L’université prévoit néanmoins offrir l’été prochain un programme intitulé « Cours interdits », où les étudiants seront encouragés à débattre des « questions les plus provocantes qui conduisent souvent à la censure ou à l’autocensure dans de nombreuses universités ».


Selon ses promoteurs, un programme de maîtrise en entrepreneuriat et leadership sera offert à partir de l’automne 2022 et un programme complet de premier cycle suivra à l’automne 2024.


Et pourquoi les fondateurs de l’Université d’Austin ont-ils choisi la capitale du Texas ? La réponse se trouve sur le site internet de l’établissement : « Si c’est assez bon pour Elon Musk et Joe Rogan, c’est assez bon pour nous. »


Le patron de Tesla a annoncé en octobre dernier le déménagement du siège de son entreprise de Palo Alto, en Californie, à Austin. Quant à l’humoriste et animateur, il y vit depuis plus d’un an.


Le Texas est aussi synonyme d’État minimal.


Une autre Université Trump ?


Comme de raison, l’annonce de Bari Weiss a suscité des réactions partagées. Des conservateurs ont salué cette initiative qui survient au moment où « l’élite universitaire a besoin d’être secouée », pour reprendre les mots de Ross Douthat, une des plumes conservatrices qui continue à écrire dans le New York Times.


Mais même les commentateurs sympathiques à la cause de l’Université d’Austin ont exprimé un certain scepticisme sur la faisabilité du projet. Au-delà de l’enjeu du financement, comment convaincre des étudiants de s’inscrire à une université qui n’est pas encore accréditée et dont les diplômes, le cas échéant, auront une valeur incertaine ?

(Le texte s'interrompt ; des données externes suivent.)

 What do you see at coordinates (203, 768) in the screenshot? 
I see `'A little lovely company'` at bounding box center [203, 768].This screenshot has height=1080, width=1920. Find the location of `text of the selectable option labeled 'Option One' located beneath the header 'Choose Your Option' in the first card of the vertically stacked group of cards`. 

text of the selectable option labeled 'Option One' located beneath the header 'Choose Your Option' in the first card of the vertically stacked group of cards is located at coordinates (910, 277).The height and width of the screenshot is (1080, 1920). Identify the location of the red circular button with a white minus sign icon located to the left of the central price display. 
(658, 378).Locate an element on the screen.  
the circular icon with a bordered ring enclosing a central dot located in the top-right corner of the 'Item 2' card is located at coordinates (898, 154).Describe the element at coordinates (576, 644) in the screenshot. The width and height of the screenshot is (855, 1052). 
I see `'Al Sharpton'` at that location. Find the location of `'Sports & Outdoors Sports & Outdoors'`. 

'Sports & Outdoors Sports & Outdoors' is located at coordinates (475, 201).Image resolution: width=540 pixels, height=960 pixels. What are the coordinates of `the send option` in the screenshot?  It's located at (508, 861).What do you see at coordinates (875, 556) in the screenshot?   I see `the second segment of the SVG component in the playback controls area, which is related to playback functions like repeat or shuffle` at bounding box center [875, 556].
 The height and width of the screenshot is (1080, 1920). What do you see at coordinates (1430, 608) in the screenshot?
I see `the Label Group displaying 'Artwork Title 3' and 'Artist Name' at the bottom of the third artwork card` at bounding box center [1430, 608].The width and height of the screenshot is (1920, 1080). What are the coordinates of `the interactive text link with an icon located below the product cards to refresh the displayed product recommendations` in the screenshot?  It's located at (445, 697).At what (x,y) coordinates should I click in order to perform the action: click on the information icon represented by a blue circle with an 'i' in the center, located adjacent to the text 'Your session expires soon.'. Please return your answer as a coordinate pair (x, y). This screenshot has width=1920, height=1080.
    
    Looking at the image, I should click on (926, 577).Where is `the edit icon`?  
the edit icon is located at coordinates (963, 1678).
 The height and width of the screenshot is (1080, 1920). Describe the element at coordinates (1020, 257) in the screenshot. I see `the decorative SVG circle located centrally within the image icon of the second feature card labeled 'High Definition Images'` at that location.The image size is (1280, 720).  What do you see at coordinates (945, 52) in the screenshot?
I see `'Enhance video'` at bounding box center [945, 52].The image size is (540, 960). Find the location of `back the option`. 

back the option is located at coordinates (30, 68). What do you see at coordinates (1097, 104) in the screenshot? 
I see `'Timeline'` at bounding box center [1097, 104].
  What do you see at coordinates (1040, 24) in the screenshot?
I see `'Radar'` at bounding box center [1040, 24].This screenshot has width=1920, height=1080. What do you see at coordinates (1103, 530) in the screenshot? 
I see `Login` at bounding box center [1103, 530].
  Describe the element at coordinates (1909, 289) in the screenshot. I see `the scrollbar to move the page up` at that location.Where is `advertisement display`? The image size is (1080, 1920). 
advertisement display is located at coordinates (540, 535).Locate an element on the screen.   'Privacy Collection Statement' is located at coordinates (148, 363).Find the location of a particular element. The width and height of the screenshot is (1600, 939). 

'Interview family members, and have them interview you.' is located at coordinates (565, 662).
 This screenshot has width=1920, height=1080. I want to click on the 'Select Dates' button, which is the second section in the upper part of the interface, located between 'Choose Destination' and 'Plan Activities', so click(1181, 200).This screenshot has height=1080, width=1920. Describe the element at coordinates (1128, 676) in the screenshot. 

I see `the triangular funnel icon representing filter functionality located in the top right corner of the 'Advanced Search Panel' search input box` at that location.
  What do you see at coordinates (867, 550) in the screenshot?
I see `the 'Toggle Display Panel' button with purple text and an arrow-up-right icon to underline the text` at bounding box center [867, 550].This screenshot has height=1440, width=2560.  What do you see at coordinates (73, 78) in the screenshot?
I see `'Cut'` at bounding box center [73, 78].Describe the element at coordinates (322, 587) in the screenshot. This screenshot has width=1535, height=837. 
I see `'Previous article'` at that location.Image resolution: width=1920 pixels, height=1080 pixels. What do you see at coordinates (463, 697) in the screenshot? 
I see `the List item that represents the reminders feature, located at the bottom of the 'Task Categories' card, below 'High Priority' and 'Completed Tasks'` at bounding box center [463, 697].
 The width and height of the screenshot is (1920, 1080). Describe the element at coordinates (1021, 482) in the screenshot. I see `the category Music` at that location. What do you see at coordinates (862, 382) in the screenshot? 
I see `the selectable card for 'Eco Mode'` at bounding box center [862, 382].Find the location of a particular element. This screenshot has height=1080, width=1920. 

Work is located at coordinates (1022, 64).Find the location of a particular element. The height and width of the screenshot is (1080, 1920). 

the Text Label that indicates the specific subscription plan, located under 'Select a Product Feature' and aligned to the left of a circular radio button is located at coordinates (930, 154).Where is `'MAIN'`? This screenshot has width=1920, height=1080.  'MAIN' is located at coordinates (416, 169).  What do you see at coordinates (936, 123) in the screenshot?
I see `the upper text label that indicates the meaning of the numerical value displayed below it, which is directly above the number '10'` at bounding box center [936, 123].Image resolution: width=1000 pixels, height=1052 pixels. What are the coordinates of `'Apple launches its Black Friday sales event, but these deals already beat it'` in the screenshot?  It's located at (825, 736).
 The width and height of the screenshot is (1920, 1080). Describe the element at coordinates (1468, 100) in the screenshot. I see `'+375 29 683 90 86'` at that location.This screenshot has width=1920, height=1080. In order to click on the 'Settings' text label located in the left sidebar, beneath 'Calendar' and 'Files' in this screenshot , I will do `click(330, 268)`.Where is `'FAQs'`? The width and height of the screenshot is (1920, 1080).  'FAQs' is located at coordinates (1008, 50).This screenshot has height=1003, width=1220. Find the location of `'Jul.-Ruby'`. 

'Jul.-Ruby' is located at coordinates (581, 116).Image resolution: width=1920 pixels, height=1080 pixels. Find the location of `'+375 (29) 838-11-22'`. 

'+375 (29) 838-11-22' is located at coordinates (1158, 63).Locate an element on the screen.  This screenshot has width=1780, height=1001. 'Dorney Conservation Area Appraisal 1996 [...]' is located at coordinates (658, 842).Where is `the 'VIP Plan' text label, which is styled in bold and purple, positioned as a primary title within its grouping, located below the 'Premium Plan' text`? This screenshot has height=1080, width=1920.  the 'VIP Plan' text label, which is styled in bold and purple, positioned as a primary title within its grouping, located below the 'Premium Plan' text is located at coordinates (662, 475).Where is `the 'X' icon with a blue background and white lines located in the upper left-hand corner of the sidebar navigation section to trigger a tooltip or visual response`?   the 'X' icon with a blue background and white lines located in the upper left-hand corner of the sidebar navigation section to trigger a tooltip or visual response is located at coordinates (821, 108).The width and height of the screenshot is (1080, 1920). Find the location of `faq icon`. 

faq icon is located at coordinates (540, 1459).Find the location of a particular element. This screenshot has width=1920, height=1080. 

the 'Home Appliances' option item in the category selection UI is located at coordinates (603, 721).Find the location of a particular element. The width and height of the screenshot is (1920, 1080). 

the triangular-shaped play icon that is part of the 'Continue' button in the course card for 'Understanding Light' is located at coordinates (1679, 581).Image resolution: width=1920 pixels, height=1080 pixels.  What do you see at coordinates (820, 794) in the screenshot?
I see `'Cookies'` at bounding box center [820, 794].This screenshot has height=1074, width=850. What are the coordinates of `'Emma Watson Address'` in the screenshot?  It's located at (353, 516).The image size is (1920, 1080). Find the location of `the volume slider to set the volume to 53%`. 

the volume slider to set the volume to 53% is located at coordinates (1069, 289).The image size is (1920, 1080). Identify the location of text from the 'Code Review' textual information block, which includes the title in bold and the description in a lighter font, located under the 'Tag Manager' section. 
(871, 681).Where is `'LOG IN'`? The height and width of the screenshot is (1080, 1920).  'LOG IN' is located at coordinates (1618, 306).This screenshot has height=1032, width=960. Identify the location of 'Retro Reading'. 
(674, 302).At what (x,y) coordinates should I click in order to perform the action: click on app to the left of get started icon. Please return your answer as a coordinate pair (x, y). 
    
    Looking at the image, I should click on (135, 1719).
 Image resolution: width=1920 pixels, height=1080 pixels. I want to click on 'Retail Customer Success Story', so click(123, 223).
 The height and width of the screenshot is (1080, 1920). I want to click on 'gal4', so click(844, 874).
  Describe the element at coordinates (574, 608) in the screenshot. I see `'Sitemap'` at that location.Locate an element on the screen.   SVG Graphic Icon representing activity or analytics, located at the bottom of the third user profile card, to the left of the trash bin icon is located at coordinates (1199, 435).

En attendant, les critiques de Bari Weiss et consorts, déjà nombreux, s’en sont donné à cœur joie, qualifiant l’Université d’Austin de « Fox News de l’enseignement supérieur » ou, pire encore, la comparant à la Trump University.


Tristan Snell a été l’un des premiers à faire cette comparaison. Il avait poursuivi l’Université Trump à titre d’adjoint au procureur général de l’État de New York.


« L’Université d’Austin est-elle agréée en tant qu’école dans l’État du Texas ? », a-t-il demandé dans une série de tweets. « Est-elle autorisée à s’appeler une université ? Les parallèles avec l’Université Trump pourraient être plus proches que vous ne le pensez. »


Les critiques de Bari Weiss n’ont pas oublié, d’autre part, l’une des plus grandes contradictions de sa trajectoire personnelle. À l’époque où elle était étudiante à l’Université Columbia, la native de Pittsburgh a participé à de nombreuses campagnes de harcèlement contre des professeurs arabes ou musulmans ciblés en raison de leurs critiques à l’égard d’Israël.


Il y a trois ans, Bari Weiss a nié avoir participé à de telles campagnes, affirmant avoir simplement défendu « les droits des étudiants d’exprimer leurs points de vue en classe ».


Une recherche intrépide de la vérité la ferait mentir.